• TASK STATEMENT: Report how many lines in the entries below hold the word "will". Your answer is that number alone.

(DATASET EXCERPTS begins)

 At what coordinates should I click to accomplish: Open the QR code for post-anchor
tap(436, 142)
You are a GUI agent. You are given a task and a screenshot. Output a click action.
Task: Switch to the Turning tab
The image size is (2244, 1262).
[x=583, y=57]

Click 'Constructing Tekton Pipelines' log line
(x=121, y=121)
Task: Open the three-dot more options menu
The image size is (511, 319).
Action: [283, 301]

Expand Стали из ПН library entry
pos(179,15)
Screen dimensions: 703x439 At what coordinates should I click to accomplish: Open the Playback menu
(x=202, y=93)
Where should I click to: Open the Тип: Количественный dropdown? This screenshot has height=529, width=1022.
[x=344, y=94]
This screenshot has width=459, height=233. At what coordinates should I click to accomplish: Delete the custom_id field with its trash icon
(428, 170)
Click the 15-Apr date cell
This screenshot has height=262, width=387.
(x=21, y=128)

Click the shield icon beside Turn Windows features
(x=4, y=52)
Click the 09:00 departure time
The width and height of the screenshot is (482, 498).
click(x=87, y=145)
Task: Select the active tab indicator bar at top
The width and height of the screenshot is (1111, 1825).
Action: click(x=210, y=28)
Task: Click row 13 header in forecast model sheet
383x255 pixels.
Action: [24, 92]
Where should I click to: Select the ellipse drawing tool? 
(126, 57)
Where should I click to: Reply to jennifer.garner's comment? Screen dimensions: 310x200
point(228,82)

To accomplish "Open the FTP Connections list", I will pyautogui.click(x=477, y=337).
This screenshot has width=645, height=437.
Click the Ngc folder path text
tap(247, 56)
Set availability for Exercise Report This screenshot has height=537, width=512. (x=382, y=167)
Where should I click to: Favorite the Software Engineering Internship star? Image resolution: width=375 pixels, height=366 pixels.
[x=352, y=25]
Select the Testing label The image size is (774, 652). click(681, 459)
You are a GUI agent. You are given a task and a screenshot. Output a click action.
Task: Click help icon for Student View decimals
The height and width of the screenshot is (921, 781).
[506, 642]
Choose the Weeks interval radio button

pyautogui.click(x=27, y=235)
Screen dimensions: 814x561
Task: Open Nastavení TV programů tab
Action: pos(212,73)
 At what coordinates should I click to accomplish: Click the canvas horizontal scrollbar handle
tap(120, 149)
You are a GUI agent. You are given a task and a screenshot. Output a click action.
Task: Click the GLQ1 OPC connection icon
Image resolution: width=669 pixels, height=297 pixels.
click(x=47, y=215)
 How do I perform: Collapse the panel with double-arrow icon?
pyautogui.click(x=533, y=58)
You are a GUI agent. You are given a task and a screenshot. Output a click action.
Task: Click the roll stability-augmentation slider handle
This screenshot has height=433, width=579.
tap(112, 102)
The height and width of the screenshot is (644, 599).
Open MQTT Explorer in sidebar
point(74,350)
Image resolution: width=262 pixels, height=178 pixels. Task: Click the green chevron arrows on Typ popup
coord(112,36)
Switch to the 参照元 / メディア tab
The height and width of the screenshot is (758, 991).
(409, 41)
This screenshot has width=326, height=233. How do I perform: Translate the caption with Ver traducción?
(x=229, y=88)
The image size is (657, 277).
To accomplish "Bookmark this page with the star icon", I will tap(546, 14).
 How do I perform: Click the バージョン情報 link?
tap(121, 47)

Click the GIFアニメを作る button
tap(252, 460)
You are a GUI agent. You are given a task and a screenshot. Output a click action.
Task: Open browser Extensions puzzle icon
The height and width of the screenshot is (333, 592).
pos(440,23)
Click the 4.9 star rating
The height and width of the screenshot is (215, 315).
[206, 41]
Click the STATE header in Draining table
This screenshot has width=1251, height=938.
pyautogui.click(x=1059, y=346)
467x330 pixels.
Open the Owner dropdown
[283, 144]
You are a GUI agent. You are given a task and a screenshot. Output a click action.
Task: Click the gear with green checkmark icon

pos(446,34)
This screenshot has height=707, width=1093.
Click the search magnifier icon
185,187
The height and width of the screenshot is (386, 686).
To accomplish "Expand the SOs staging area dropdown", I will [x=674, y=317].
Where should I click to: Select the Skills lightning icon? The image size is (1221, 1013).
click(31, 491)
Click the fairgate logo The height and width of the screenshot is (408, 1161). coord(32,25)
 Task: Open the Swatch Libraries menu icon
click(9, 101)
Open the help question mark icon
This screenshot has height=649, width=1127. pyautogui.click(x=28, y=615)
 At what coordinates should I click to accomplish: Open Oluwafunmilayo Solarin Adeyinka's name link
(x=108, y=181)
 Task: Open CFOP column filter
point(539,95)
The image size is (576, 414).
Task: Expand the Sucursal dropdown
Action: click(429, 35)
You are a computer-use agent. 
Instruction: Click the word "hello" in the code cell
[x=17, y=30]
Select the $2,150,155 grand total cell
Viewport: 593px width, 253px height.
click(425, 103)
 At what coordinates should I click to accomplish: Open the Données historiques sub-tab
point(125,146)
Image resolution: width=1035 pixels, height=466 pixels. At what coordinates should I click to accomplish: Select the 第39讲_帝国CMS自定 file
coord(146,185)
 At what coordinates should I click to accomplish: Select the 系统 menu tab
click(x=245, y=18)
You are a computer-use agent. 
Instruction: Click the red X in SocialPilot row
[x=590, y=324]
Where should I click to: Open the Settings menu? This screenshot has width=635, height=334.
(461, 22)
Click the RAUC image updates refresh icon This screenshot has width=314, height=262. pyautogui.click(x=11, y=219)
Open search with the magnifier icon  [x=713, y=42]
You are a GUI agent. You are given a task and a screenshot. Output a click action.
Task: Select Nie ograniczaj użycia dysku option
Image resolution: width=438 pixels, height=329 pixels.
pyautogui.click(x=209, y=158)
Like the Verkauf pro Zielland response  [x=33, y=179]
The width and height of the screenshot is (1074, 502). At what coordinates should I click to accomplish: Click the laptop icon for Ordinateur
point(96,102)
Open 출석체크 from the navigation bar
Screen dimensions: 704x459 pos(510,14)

(DATASET EXCERPTS ends)

• OUTPUT OF THE EXERCISE: 3